Please report how many lines of the records below contain the word "beside". Give only the number.

(Entries on finding words and elements)
----------------------------------------

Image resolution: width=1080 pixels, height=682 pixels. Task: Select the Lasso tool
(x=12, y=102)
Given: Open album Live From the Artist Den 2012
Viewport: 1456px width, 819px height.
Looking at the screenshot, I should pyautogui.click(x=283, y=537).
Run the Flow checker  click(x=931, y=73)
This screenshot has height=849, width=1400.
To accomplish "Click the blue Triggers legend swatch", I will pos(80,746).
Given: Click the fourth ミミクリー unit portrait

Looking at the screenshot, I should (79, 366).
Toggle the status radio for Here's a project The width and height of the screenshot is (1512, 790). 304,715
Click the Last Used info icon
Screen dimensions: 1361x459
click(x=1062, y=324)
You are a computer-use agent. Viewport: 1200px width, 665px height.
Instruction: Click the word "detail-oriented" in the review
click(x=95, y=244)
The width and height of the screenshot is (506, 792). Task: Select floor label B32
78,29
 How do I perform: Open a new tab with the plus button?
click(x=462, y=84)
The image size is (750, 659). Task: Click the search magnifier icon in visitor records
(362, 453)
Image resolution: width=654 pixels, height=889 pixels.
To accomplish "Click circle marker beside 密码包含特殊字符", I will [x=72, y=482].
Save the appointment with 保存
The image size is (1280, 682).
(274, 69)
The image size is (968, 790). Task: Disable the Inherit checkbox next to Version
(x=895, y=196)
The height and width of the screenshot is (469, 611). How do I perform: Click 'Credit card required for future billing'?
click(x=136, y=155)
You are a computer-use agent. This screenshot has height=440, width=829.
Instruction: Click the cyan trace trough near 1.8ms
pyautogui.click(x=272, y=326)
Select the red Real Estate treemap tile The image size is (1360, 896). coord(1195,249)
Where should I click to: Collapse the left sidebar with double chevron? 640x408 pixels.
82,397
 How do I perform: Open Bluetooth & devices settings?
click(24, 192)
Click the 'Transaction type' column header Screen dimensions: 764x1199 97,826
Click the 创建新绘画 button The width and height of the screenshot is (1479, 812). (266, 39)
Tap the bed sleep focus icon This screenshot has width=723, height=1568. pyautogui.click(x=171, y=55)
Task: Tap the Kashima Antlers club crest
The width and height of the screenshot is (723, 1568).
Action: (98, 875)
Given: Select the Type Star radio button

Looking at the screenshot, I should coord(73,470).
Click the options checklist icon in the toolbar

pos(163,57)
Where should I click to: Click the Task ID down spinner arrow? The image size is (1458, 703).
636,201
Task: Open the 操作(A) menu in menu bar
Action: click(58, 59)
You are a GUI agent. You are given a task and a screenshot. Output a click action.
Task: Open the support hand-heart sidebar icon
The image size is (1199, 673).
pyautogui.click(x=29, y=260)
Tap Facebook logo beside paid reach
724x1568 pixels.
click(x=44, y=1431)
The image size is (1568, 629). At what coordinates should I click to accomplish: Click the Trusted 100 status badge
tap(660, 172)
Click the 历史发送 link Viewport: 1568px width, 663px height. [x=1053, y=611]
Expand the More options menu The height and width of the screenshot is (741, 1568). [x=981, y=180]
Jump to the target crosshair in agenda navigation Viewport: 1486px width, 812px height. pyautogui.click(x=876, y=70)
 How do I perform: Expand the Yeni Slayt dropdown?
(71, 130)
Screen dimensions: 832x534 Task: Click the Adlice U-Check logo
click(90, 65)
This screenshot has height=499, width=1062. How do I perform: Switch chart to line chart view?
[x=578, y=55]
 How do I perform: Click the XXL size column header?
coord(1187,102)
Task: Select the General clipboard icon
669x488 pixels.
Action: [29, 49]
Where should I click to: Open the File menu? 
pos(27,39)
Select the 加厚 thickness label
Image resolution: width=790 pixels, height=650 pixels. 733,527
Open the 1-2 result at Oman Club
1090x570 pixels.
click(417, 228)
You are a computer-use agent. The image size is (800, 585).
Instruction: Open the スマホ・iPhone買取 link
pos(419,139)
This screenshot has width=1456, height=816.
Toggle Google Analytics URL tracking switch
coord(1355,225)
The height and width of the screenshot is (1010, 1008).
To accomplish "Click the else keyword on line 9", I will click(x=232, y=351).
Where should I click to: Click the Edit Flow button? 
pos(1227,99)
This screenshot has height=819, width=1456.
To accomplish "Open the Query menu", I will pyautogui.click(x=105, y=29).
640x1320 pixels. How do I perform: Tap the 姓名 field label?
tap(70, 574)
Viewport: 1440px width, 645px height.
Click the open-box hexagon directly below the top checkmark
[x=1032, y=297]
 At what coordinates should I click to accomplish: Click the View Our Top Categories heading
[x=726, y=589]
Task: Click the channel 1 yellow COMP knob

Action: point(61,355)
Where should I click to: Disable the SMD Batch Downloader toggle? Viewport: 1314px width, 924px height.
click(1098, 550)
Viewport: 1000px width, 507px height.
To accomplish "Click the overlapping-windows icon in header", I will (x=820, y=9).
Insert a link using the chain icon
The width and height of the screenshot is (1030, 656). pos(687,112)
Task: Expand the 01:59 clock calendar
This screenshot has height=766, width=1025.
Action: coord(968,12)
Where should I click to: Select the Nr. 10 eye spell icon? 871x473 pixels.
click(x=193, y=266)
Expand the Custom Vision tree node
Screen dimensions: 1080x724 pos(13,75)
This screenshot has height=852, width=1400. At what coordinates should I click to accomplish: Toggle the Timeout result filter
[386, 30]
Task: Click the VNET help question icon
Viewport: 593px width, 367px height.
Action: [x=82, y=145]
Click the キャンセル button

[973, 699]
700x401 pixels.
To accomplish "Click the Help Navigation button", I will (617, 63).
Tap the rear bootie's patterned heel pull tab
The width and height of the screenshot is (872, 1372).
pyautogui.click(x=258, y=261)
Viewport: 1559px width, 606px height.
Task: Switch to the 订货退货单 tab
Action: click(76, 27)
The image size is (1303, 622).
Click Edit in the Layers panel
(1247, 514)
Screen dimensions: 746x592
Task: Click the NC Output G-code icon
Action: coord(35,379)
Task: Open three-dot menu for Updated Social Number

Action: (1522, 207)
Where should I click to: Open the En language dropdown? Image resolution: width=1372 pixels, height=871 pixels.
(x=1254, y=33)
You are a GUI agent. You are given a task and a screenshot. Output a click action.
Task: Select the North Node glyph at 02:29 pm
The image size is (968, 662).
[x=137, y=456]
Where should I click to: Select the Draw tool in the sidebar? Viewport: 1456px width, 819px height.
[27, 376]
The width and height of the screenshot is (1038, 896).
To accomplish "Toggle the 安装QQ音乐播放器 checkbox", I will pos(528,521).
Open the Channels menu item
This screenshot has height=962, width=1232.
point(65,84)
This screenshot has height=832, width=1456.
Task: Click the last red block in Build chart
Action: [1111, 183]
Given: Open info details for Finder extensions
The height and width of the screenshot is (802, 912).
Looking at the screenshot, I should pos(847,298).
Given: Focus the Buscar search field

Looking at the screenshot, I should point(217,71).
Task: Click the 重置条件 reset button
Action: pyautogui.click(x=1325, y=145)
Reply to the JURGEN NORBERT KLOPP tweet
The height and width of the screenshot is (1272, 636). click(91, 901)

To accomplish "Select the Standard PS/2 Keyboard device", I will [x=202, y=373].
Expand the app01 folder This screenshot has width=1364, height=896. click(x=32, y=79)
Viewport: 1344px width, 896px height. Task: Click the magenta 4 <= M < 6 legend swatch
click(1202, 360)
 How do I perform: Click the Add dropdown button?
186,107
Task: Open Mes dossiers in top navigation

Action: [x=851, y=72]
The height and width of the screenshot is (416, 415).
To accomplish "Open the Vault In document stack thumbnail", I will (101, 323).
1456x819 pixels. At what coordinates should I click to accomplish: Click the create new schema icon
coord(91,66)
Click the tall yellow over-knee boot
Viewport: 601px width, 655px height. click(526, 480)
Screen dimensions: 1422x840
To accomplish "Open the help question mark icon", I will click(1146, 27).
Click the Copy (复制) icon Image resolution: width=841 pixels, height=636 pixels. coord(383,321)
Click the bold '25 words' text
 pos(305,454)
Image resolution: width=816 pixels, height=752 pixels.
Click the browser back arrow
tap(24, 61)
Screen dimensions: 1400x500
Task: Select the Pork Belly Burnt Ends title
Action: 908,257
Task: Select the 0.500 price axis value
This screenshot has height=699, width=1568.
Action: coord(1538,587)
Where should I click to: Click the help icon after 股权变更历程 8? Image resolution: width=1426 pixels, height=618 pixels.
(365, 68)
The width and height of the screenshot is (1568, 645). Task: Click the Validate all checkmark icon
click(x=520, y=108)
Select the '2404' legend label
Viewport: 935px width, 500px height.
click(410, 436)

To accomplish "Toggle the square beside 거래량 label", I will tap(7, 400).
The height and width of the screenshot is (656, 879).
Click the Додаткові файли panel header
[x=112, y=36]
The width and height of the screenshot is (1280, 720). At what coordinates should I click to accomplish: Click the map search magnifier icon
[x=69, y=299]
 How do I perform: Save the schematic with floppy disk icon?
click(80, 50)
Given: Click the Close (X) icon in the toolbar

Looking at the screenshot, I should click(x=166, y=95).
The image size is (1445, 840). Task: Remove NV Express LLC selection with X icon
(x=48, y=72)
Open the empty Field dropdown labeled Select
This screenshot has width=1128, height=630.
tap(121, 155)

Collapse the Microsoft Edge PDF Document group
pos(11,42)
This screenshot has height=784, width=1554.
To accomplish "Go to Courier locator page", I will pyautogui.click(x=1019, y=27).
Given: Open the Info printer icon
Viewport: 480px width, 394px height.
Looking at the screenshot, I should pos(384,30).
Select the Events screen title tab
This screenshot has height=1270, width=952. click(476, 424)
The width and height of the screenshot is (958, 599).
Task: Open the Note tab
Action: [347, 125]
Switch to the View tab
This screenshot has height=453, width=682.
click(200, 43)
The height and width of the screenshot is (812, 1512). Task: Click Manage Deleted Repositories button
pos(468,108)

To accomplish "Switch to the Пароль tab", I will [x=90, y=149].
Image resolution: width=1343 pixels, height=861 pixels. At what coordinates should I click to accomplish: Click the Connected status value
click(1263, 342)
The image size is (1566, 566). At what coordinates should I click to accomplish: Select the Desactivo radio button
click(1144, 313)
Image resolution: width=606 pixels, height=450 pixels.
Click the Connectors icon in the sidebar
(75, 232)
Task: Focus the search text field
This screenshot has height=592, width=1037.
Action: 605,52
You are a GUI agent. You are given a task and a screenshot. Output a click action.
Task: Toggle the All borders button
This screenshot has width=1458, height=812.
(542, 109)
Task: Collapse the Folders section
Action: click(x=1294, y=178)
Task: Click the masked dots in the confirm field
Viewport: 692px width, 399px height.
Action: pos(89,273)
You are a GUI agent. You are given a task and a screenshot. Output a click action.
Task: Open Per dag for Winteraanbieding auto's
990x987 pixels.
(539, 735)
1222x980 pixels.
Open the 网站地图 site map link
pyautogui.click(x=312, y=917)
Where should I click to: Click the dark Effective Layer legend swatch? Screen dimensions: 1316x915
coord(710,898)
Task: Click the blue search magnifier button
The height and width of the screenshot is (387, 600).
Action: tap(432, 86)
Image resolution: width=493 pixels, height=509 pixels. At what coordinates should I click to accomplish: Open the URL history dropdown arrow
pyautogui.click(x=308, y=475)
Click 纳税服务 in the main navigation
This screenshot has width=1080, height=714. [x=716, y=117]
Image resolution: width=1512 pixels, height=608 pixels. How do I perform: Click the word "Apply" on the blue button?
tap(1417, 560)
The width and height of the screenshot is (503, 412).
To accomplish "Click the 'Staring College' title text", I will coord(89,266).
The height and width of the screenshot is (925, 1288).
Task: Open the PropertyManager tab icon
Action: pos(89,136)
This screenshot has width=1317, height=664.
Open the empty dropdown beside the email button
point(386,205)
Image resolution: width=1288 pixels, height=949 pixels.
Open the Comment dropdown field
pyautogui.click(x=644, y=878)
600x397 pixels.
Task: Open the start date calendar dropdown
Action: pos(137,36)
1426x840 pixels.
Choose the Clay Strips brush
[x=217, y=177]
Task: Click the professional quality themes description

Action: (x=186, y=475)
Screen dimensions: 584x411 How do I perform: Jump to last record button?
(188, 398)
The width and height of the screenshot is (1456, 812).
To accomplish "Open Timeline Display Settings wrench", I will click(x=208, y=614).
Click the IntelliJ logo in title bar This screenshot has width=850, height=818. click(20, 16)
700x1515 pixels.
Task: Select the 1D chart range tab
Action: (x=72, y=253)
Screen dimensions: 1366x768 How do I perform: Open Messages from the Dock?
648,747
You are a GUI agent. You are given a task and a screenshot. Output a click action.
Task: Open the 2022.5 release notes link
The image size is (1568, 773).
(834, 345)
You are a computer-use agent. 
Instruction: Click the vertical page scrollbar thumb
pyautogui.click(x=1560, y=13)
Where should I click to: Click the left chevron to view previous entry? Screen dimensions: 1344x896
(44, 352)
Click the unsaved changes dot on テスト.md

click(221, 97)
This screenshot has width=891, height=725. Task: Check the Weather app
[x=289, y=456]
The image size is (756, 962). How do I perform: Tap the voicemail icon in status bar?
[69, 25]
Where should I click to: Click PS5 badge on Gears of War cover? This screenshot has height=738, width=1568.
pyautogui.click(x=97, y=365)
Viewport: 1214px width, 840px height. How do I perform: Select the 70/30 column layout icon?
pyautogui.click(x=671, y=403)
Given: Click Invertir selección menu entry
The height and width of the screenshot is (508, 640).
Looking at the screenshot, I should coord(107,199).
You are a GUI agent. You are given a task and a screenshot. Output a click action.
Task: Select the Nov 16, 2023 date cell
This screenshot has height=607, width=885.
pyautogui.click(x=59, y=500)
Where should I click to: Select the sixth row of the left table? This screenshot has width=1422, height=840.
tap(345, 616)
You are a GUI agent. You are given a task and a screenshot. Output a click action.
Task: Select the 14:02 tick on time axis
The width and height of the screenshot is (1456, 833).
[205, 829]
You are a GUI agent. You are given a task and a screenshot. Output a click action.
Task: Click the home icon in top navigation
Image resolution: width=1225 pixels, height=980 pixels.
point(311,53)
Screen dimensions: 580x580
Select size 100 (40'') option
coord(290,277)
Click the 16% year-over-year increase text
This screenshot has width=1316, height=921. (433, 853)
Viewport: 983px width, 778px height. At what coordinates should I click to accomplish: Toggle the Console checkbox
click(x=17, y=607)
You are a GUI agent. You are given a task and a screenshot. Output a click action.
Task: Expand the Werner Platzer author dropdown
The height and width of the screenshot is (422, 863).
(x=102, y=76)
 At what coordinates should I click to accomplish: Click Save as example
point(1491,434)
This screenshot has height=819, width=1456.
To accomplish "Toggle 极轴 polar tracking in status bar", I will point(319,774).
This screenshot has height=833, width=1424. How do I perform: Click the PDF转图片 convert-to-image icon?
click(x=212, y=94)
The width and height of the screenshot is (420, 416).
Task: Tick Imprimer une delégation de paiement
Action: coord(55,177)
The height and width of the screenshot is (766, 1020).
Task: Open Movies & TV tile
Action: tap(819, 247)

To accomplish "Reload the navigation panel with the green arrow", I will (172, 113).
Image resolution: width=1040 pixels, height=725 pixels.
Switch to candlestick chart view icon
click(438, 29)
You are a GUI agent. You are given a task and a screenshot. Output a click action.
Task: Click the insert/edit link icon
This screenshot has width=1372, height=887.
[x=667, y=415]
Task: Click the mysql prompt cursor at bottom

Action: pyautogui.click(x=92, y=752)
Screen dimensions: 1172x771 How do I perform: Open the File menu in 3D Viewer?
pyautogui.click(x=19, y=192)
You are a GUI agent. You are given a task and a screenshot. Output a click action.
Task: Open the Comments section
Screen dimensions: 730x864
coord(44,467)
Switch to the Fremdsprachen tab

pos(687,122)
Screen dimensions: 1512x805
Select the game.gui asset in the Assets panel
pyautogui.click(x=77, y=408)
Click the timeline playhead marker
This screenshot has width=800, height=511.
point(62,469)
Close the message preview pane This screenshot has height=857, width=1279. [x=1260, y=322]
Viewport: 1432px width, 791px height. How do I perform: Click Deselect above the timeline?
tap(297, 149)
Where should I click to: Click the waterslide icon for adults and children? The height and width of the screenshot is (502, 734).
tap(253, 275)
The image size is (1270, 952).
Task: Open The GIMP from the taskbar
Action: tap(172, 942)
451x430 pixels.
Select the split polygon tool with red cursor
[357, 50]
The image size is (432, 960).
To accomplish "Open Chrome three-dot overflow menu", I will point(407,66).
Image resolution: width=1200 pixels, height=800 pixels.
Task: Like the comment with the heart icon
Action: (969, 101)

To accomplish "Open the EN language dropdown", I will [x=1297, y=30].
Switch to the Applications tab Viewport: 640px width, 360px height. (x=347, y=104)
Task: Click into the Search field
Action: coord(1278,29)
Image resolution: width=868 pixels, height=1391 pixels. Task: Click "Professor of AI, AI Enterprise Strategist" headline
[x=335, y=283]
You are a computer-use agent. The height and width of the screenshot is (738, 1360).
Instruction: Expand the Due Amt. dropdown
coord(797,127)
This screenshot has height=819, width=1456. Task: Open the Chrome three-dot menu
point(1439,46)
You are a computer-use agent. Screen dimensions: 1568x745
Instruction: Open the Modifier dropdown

----------------------------------------

Exercise solution. 4